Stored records
########################################

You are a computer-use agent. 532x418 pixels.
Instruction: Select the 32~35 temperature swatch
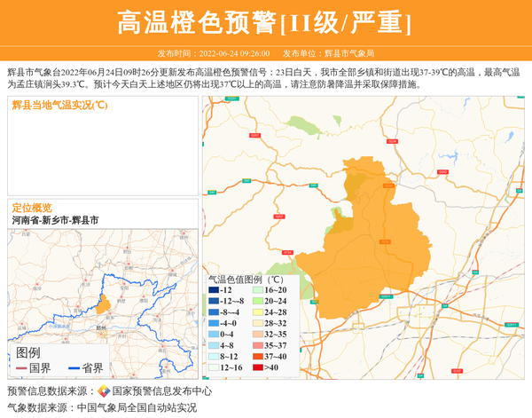[256, 335]
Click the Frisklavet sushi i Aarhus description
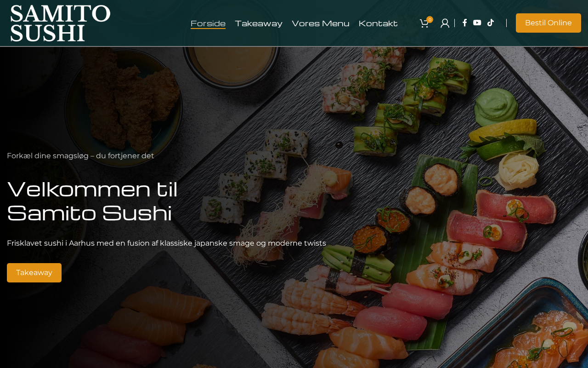Viewport: 588px width, 368px height. click(166, 243)
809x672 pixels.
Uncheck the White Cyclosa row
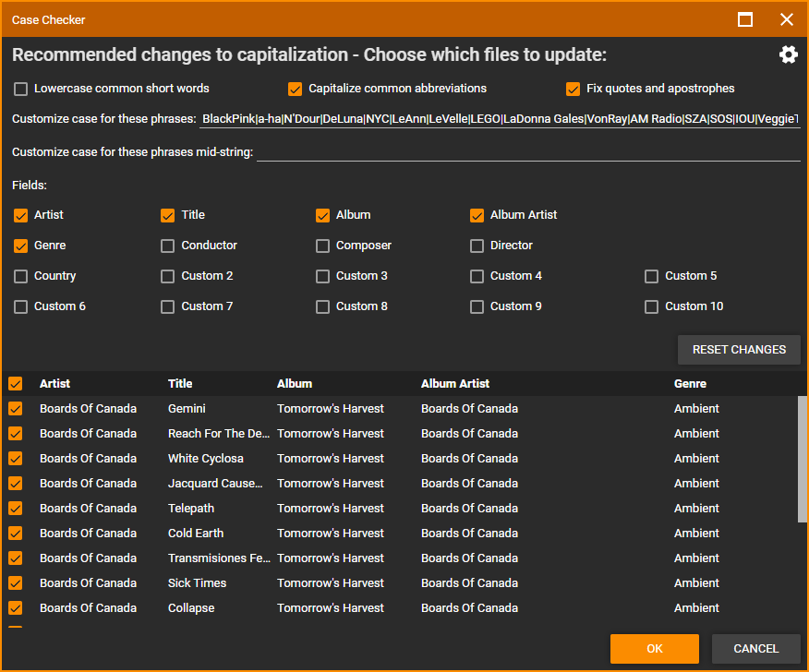click(16, 459)
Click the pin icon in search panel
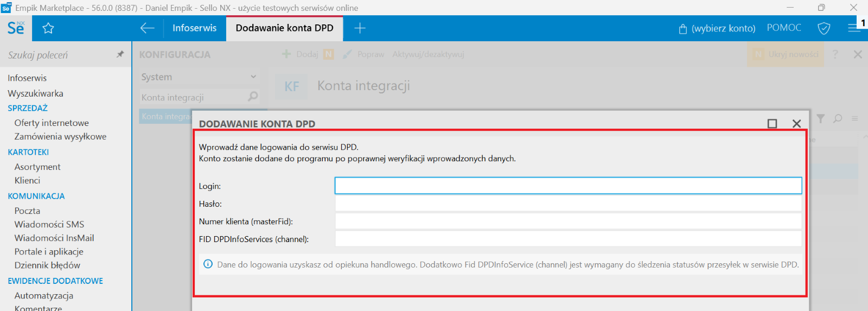The image size is (868, 311). (120, 54)
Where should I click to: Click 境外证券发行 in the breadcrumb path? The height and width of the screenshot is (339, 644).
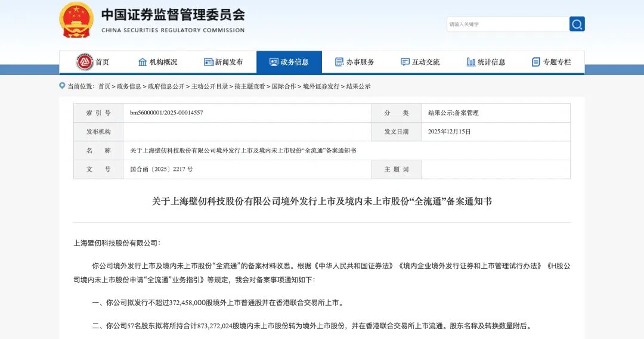click(321, 86)
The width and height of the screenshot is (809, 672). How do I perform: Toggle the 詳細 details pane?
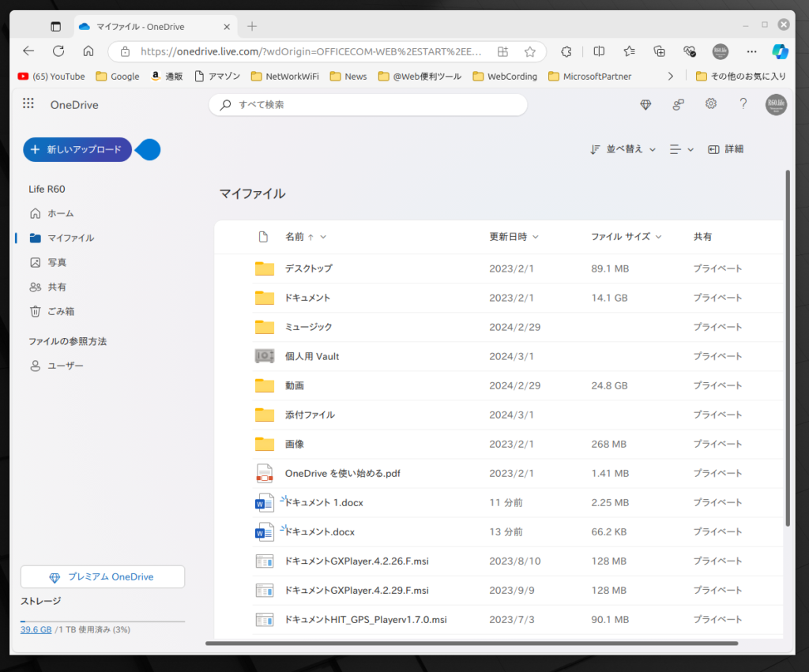coord(725,149)
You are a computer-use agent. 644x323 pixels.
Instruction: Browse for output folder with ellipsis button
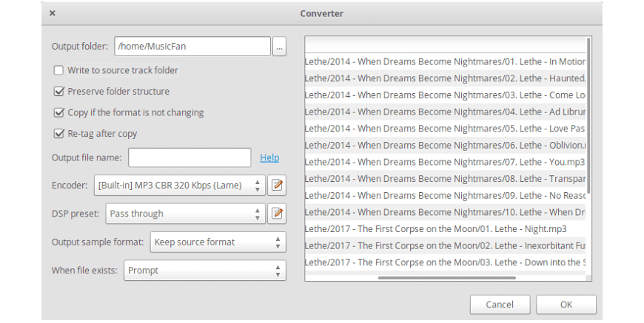279,46
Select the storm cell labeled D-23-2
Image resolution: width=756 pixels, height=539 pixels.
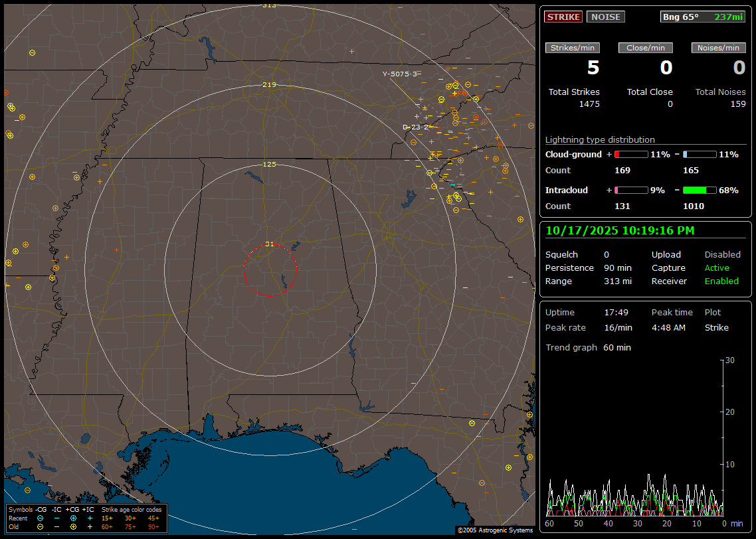(416, 127)
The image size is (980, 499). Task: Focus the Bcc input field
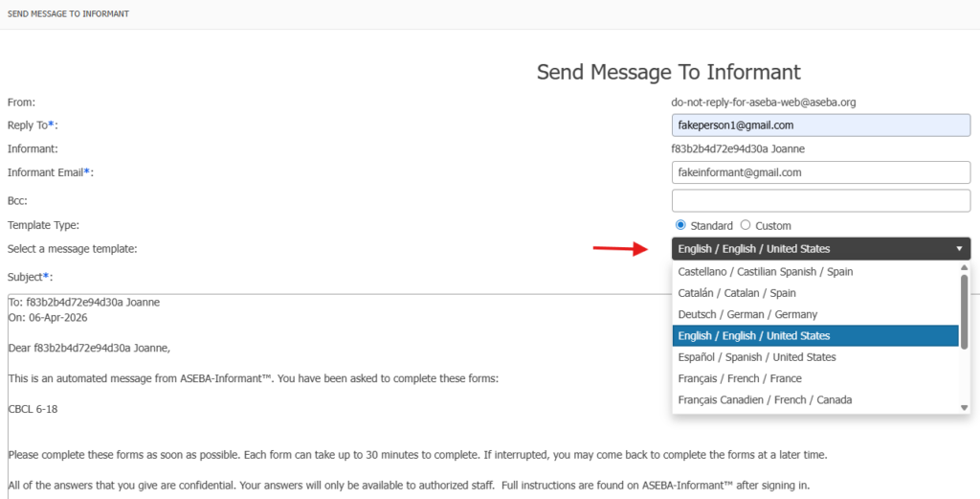click(x=821, y=200)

########################################

What the task requires: A word-for-word transcript of the entries above is needed, with pictures removed.

Output of the exercise:
You are a computer-use agent. 532x418 pixels.
Instruction: Select the 32~35 temperature swatch
[256, 335]
Click the Frisklavet sushi i Aarhus description
Viewport: 588px width, 368px height. click(166, 243)
809x672 pixels.
Uncheck the White Cyclosa row
click(16, 459)
Click the pin icon in search panel
The image size is (868, 311). (120, 54)
Where should I click to: Click 境外证券发行 in the breadcrumb path? The height and width of the screenshot is (339, 644).
click(321, 86)
The width and height of the screenshot is (809, 672). How do I perform: Toggle the 詳細 details pane?
coord(725,149)
You are a computer-use agent. 644x323 pixels.
Instruction: Browse for output folder with ellipsis button
279,46
Select the storm cell labeled D-23-2
Image resolution: width=756 pixels, height=539 pixels.
(416, 127)
The image size is (980, 499). Task: Focus the Bcc input field
click(x=821, y=200)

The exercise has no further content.